Flink has been around for years, adopted primarily by Alibaba and other tech giants. It wasn’t until recently that it began to be marketed to regular tech companies as the ultimate tool for ultra-low latency, complex event processing with exactly-once semantics. On paper, those sound like must-haves. Who wouldn’t want ultra-low latency?
In practice, shaving off those extra 50 milliseconds costs you massive complexity and operational pain. Everyone loves being paged at 4:00 AM because some distributed system went sideways, right?
This isn’t new. Aiven already pointed out Kafka’s 80% problem: Kafka is powerful, but overkill for most use cases. Flink is 95% problem: even fewer people need it.
Why? Because most “real-time” problems don’t require academic-level engineering:
~65% can be solved with a simple HTTP service + Postgres.
~25% need something faster, and an OLAP database (like ClickHouse or even DuckDB) would be a good fit.
~5% build custom solutions because they want control.
Only ~5% actually need Flink. Think of very strict, mission-critical use cases like some of Uber’s workloads.
Even Flink’s creators admit it doesn’t work that well for many money-making workloads. This makes sense, as a monolithic system that tries to do it all ends up doing nothing superbly. One of Apache Samza’s (older gen stream processing) creators fears Flink is repeating the “do everything” trap at which Samza failed. Privately, Flink developers admit the platform is too complicated.
After years of effort, they sold the project to two different companies and none of them seem to be making a huge business. In the last few months Managed Flink (Immerok) was acquired by Confluent after just 9 months of operation, and Decodable (Flink-powered) was acquired by Redis 3 years after its Series A. These companies would not have sold so early if there had been significant promise.

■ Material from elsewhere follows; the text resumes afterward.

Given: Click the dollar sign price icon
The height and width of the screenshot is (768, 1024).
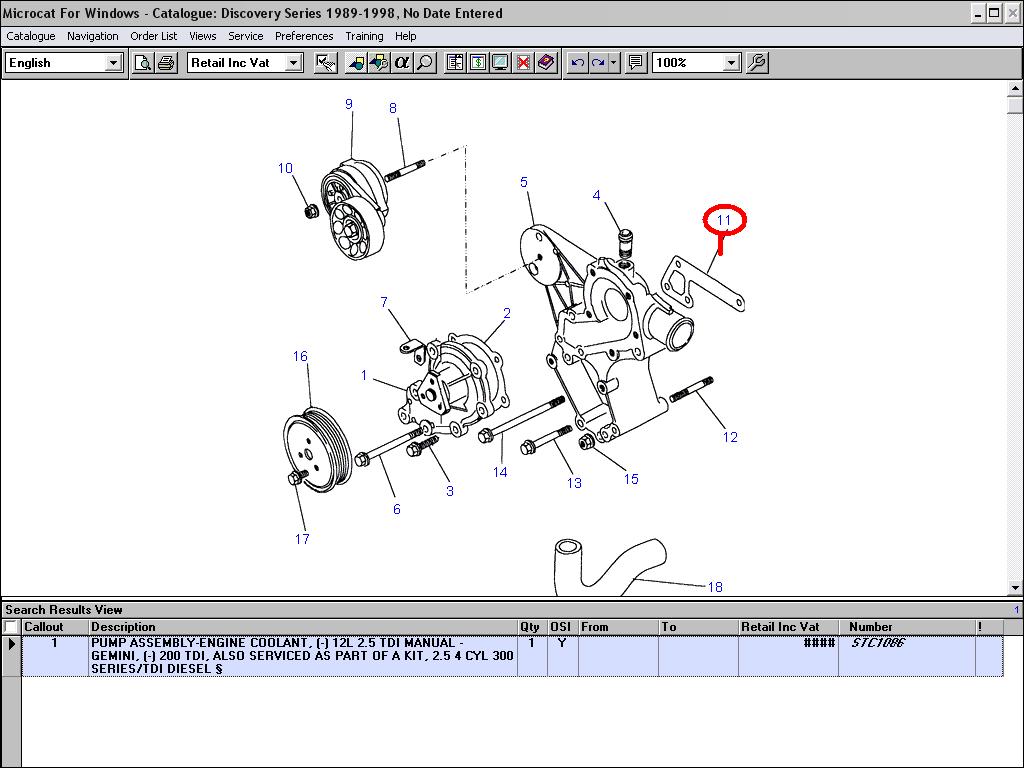Looking at the screenshot, I should [478, 63].
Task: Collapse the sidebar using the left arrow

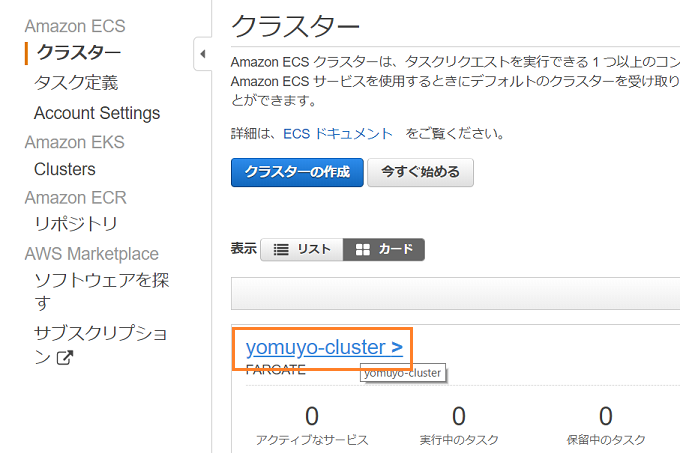Action: (203, 54)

Confluent so far hasn't shown significant Flink revenue either ($10M ARR out of $1B ARR as per the latest public numbers, and they should be at $30M if they continue the 3x growth they advertise)

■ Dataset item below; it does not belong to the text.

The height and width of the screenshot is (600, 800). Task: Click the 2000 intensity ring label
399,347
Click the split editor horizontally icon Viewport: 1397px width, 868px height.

In software engineering, chasing “perfect” often turns small problems into cmplex monsters usually justified by “everyone else does it this way.”. K8S is a rare example where being complex from the start didn't prevent it from winning the market (maybe that's what made it attractive), but this is not the norm.
Going from good enough to really good is not a linear effort. You need to have an engineering mindset in choosing the right tradeoff between effort and reward.

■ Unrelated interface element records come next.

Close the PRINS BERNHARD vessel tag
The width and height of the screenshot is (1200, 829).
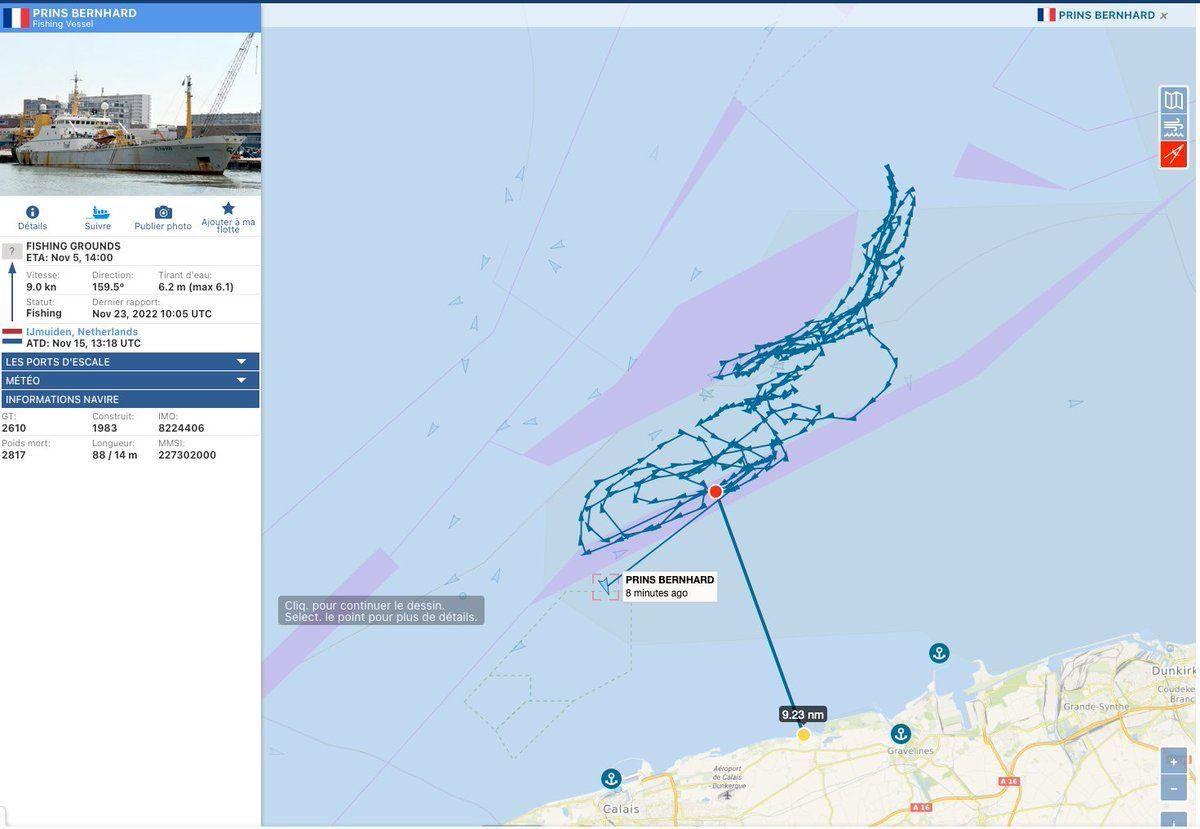click(1164, 16)
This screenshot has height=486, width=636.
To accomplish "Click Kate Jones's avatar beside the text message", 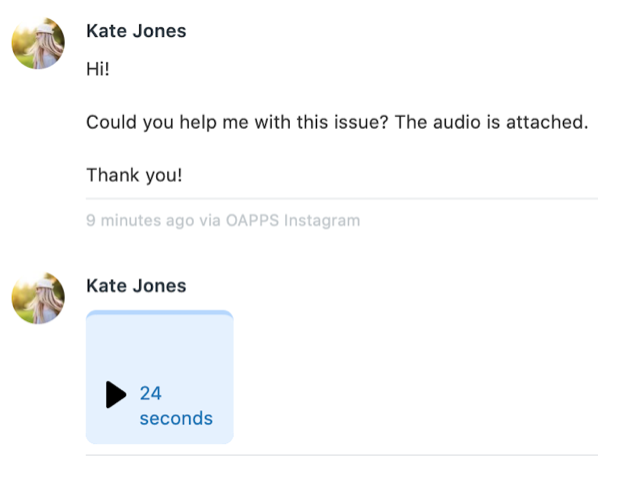I will tap(38, 43).
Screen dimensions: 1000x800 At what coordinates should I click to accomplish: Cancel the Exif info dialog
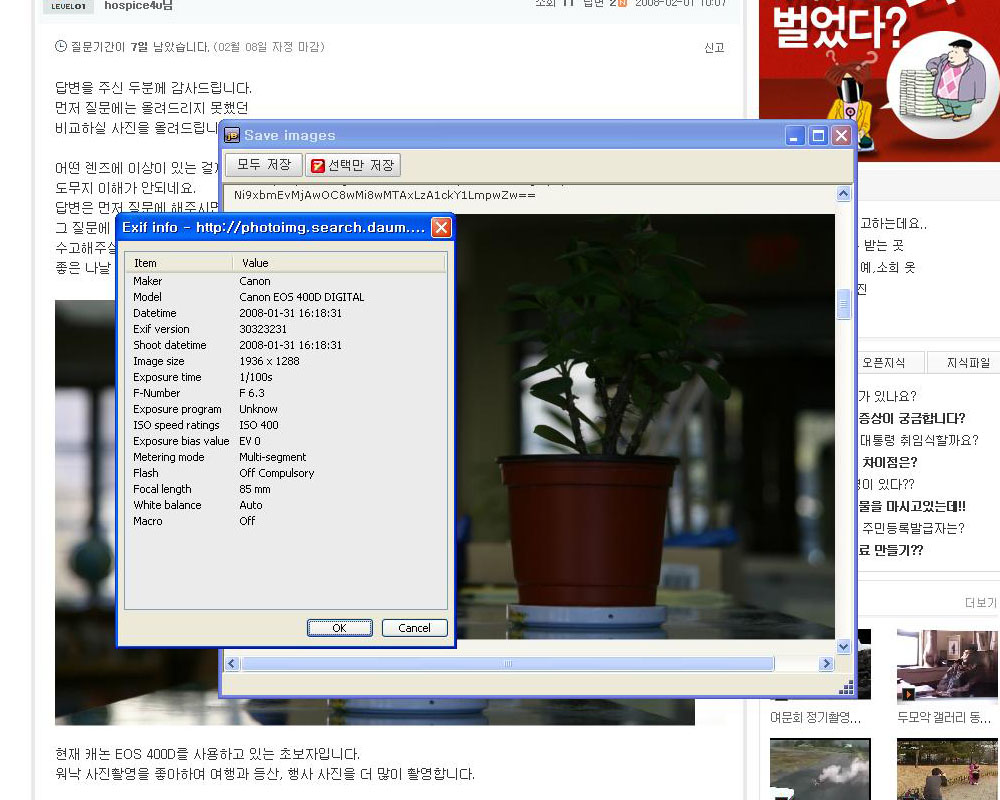tap(414, 628)
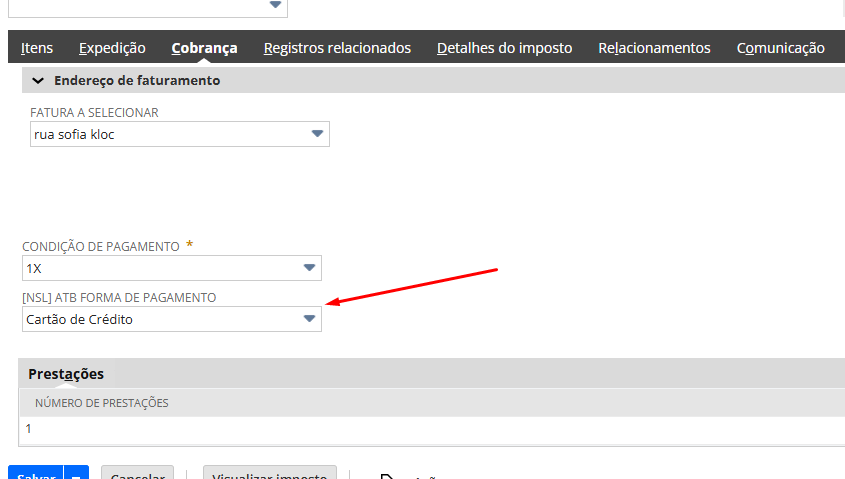
Task: Go to Detalhes do imposto tab
Action: click(x=504, y=48)
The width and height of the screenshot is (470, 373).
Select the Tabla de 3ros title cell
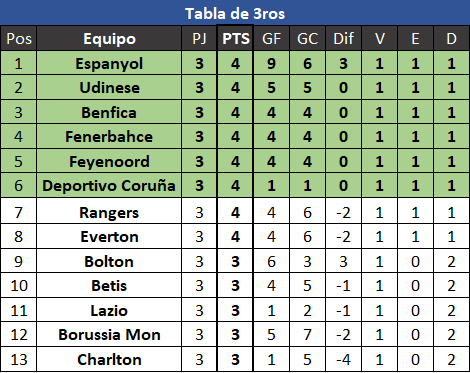(x=235, y=13)
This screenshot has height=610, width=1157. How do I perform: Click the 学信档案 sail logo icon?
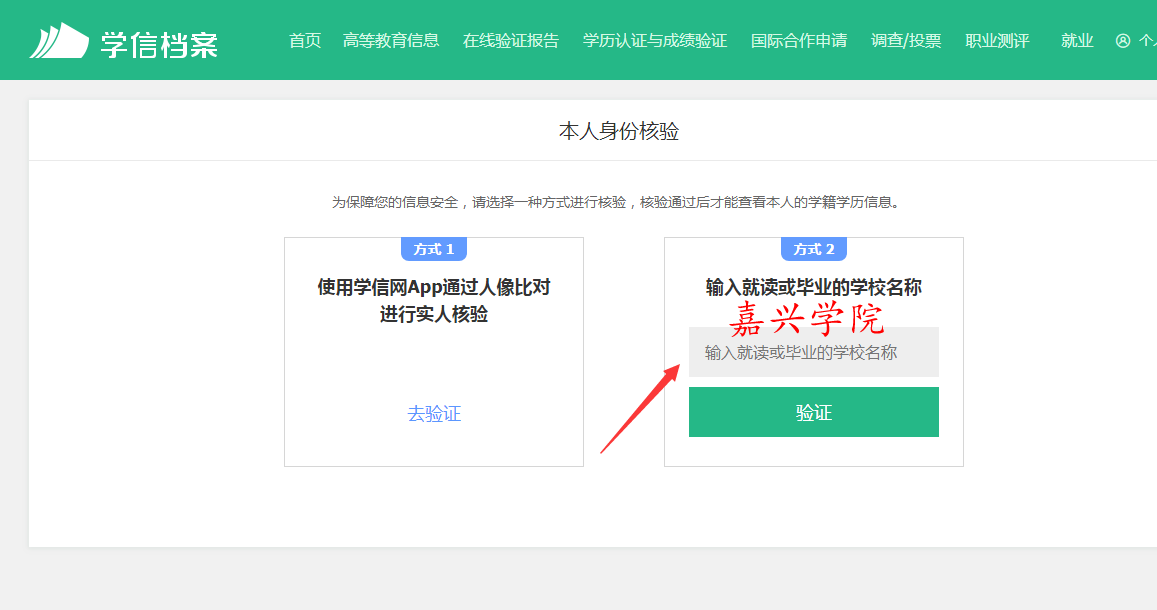(x=59, y=41)
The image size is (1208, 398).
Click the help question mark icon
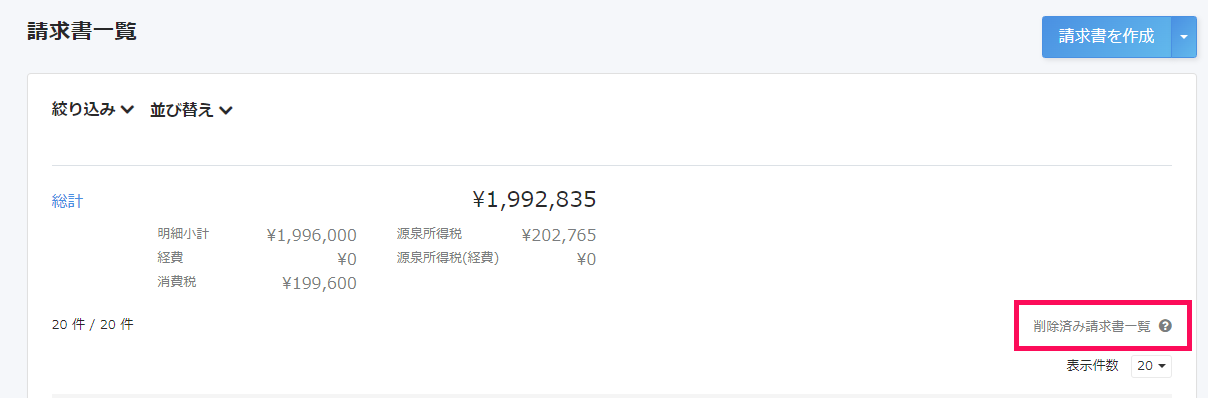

That’s why most of us don’t need Flink.
But let’s go through the use cases Flink is good for one by one:
Ultra low latency: Rare in real life. Examples include fraud detection, HFT, and gaming telemetry. The reality is that most apps are fine under 1 second and databases like ClickHouse can already deliver <100ms end to end. All you need is good old SQL, no new rules to learn. I’ve seen low latency (under 20ms end to end) needs in some industries (gaming, finance, transportation, telecommunications, ads) and all of them have ad-hoc solutions for those needs. They don’t use Flink.
Windowed aggregations & ETL: Native SQL engines like ClickHouse handle it more simply and with less infra. A simple ClickHouse instance is capable of processing millions of records per second doing somewhat complex logic. It’s true some late-arrival management is harder but that’s usually overengineering. In cases where you need to handle late arrivals because the use cases are “critical”, you should rely on OLTP (see exactly-once).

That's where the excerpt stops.